Futures on the Dow Jones Industrial Average, the S&P 500 Index and the Nasdaq dropped more than 1%.The Dow ended the regular trading session higher after Trump told a panel in West Virginia discussing tax cuts that there is no rush on the North American Free Trade Agreement, easing trade concerns that have vexed markets.

Wall Street was buoyed earlier on speculation that negotiations between the U.S. and China will lead to a compromise.

The Dow increased by 240.92 points, or 1%, to 24,505.22 at the close of the regular trading session. The S&P 500 rose by 18.15, or 0.7%, to 2,662.84 while the Nasdaq climbed by 34.44, or 0.5%, to 7,076.55.

Concern over tariff threats sent stocks on a rollercoaster ride Wednesday, with the Dow clawing back from a 510-point midday decline to close with a 230-point gain.

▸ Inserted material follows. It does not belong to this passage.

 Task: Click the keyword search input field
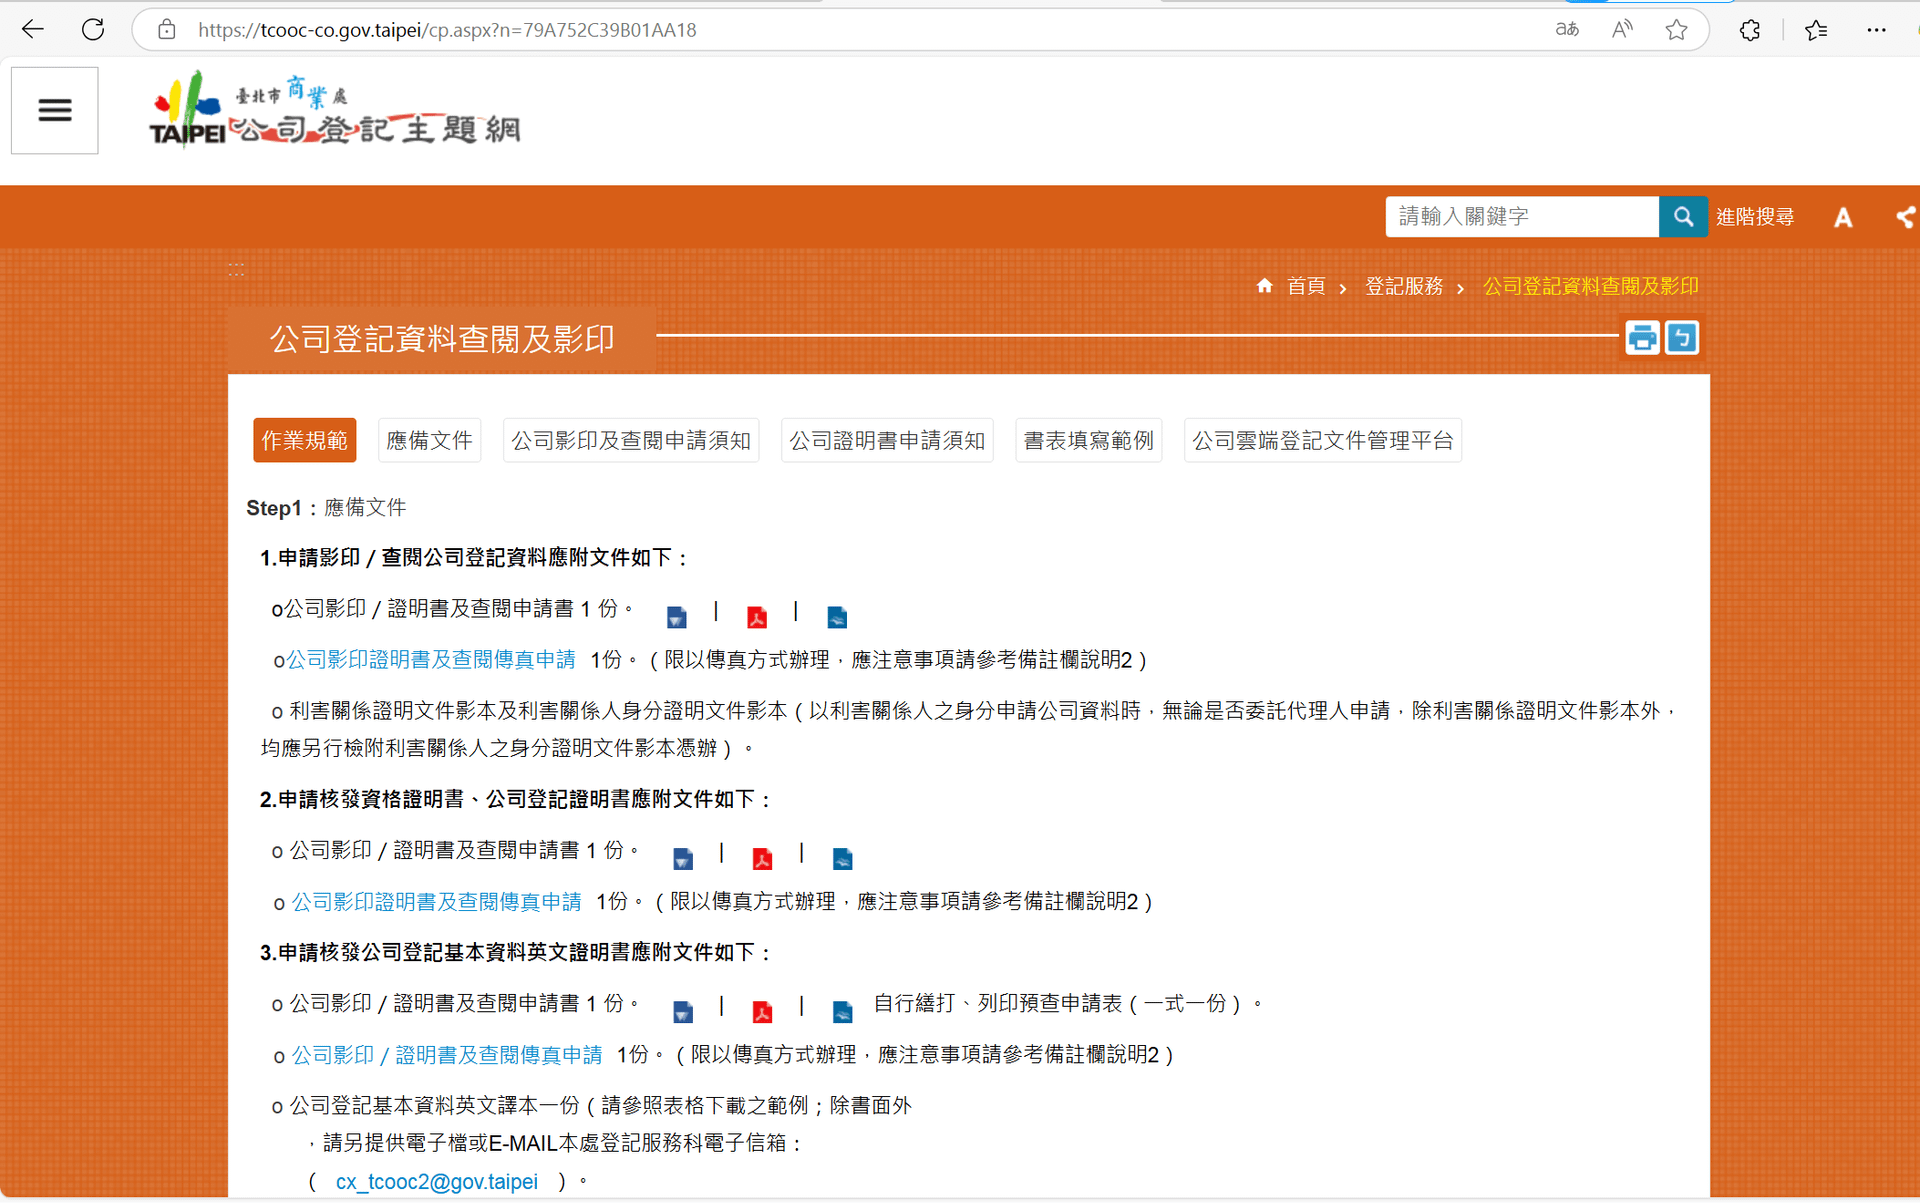coord(1521,216)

China had retaliated against the U.S. for tariffs on goods by matching the 25% duties on an assortment of U.S. products to the tune of $50 billion.

Investors were also focusing on the latest U.S.  economic data. On Friday, the monthly jobs report is expected show employers added 193,000 new jobs in March. The latest data on the U.S. trade deficit was also released, which widened 1.6% in February and remained near a 10-year high.